When Healthcare met Design
In his last month article, my colleague Luca Baldini wrote about the influence of design and more specifically about ‘design thinking in the industry of Healthcare’.
He already threw some valuable hints about how this industry will evolve thanks to a bigger intervention of designers. The importance of a patient-centered healthcare, which comes from mixing the disciplines of human-centered design and medicine, and treating for prevention, will increase in the years to come.
With the Healthcare systems all over the world cluttered and saturated, there is an obvious need of reevaluating their organizational structure and the different stakeholder’s interactions. As my colleague Luca already pointed out, design thinking has and will continue having an essential role in solving these issues.
But if we want to evolve into a smarter Healthcare industry and more profitable systems, the intervention of design cannot stop in the organizational aspect.
Technologies that will become valuable assets to develop a more patient-centered healthcare are still in the experimental face and need for an accurate application to be successful in the long run. These innovations will only become realities for the Healthcare industry if design knowledge is used in its implementation.
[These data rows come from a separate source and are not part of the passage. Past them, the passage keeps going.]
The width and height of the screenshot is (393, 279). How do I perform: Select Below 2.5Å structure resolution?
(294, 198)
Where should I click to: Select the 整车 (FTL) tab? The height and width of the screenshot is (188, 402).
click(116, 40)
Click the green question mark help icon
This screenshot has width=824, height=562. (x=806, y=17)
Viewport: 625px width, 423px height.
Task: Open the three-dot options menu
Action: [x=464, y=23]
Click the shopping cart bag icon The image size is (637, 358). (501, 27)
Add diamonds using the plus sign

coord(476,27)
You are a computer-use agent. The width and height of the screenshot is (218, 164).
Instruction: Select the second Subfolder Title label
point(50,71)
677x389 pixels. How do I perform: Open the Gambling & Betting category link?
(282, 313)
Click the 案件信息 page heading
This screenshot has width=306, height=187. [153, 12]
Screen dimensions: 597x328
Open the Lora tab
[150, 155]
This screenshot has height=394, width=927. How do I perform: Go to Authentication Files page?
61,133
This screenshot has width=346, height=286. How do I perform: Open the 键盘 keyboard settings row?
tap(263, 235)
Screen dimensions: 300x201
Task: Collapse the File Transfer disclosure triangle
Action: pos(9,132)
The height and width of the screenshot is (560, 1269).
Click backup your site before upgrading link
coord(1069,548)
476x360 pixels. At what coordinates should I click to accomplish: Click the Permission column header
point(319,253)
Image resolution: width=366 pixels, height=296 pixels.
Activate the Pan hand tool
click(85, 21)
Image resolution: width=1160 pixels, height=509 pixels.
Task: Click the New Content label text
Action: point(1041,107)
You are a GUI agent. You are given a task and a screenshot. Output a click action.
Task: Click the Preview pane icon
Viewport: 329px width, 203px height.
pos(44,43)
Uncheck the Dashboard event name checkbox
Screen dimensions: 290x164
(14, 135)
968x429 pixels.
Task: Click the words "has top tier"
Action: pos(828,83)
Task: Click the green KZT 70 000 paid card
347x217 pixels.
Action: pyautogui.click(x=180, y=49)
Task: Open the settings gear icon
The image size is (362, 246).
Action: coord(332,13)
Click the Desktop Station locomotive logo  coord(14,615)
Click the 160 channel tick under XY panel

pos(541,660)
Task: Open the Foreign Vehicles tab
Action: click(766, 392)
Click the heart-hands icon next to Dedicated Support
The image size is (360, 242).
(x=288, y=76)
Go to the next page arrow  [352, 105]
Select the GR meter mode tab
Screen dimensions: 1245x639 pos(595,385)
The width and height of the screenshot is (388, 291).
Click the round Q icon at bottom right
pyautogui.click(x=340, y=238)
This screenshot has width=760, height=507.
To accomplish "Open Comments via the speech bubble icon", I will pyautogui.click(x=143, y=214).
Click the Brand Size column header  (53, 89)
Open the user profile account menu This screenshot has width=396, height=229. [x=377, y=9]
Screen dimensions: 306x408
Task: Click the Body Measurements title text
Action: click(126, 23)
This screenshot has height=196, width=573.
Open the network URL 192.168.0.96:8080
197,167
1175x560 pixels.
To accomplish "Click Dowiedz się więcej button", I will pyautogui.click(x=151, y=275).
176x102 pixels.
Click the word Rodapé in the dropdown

Therefore, to ensure a positive evolution of the healthcare systems, design has to be applied in its organizational structure, the relationships between stakeholders, all the different touchpoints and developed technologies that will interact with the doctors and patients. More specifically, this means that the Healthcare industry has to embrace not just design thinking, but product, experience and interaction design too.
Is the application of design in healthcare really that needed?
To take an example of a Healthcare system in need of a change, we can turn to the one of the United States of America. Even though it is configured as a private system compared to the European ones, it is still cluttered, unprofitable and does not cover the whole country’s population. Due to the obvious approach of its expiry day, many experts have discussed and written about the topic with quite insightful conclusions.
Already in 2013, Nathanael Johnson stresses in an article for Wired.com the importance of the “care effect”. Starting from the title of the article, he immediately points out that this may be as powerful for patients’ treatments as the placebo effect. To back this argument, he mentions the research of Ted Kaptchuk at the Harvard Medical School, which proved that treatments, where the patient feelings are taken into account, give more successful results. The importance of empathy and a positive relationship between the patient and the professionals of healthcare have to be considered in the new healthcare formulas. A patient-centered healthcare could save millions for governments in treatment expenses, by acting as the long-term placebo. And this affirmation has been backed-up throughout the last decade for multiple research studies.
Then, why aren’t governments already applying politics that would lead the healthcare systems into a more ‘patient-friendly’ style? This is a difficult question to answer only from a designer’s perspective as many different interests play a role in it. Still, one of the reasons may be that design in healthcare is not as embedded as we would like within the industry. Many systems all over the world are still too archaic and rigid to think about applying design thinking in its configurations.
On the other hand, as technology will continue evolving, many technical solutions to the problems of the actual healthcare systems will appear. The application of these new possibilities cannot be done arbitrarily or from the professionals’ perspective. It is decisive that we include the patient and its need for human contact when applying these innovations, to reinforce the experience in the long term. Advances in technology next to an interaction design approach can be the key to create a system in the future that focuses in prevention instead of treatment.
From the designers’ and healthcare researchers’ perspective, it is obvious that more attention to the patient interaction with the system is needed. Also, that design can both optimise the system from the organizational perspective and create valuable interactions between the different touchpoints and stakeholders. This would ultimately improve the experience of the patient and lead us to more successful and sustainable systems that would focus on prevention and listening to the patient. Hopefully, all that separates us from that possible reality is time and people’s awareness.